### EXERCISE DETAILS:
Rewrite the listing with "Where should I click to:" changed to "Which point should I tap to:" everywhere, keeping everything else the same and leaving out the pictures.

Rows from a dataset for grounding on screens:
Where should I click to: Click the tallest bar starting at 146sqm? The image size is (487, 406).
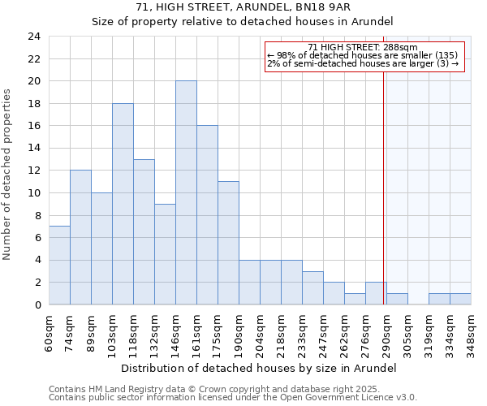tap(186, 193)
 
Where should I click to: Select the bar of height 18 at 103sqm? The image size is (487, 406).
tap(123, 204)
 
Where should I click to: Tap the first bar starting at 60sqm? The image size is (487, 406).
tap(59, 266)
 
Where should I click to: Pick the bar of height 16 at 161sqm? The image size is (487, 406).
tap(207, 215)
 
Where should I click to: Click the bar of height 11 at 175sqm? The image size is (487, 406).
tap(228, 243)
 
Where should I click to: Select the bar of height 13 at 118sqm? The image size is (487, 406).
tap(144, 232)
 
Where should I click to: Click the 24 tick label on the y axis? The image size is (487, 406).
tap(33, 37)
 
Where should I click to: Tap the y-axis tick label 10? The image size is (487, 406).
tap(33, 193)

### SOLUTION TO THE PROBLEM:
Which point should I tap to: Click the tallest bar starting at 146sqm? The image size is (487, 406).
tap(186, 193)
 
Which point should I tap to: Select the bar of height 18 at 103sqm? The image size is (487, 406).
tap(123, 204)
 
Which point should I tap to: Tap the first bar starting at 60sqm? The image size is (487, 406).
tap(59, 266)
 
Which point should I tap to: Pick the bar of height 16 at 161sqm? The image size is (487, 406).
tap(207, 215)
 
Which point should I tap to: Click the bar of height 11 at 175sqm? The image size is (487, 406).
tap(228, 243)
 
Which point should I tap to: Select the bar of height 13 at 118sqm? The image size is (487, 406).
tap(144, 232)
 
Which point should I tap to: Click the 24 tick label on the y axis? The image size is (487, 406).
tap(33, 37)
 
Which point should I tap to: Tap the y-axis tick label 10? The image size is (487, 406).
tap(33, 193)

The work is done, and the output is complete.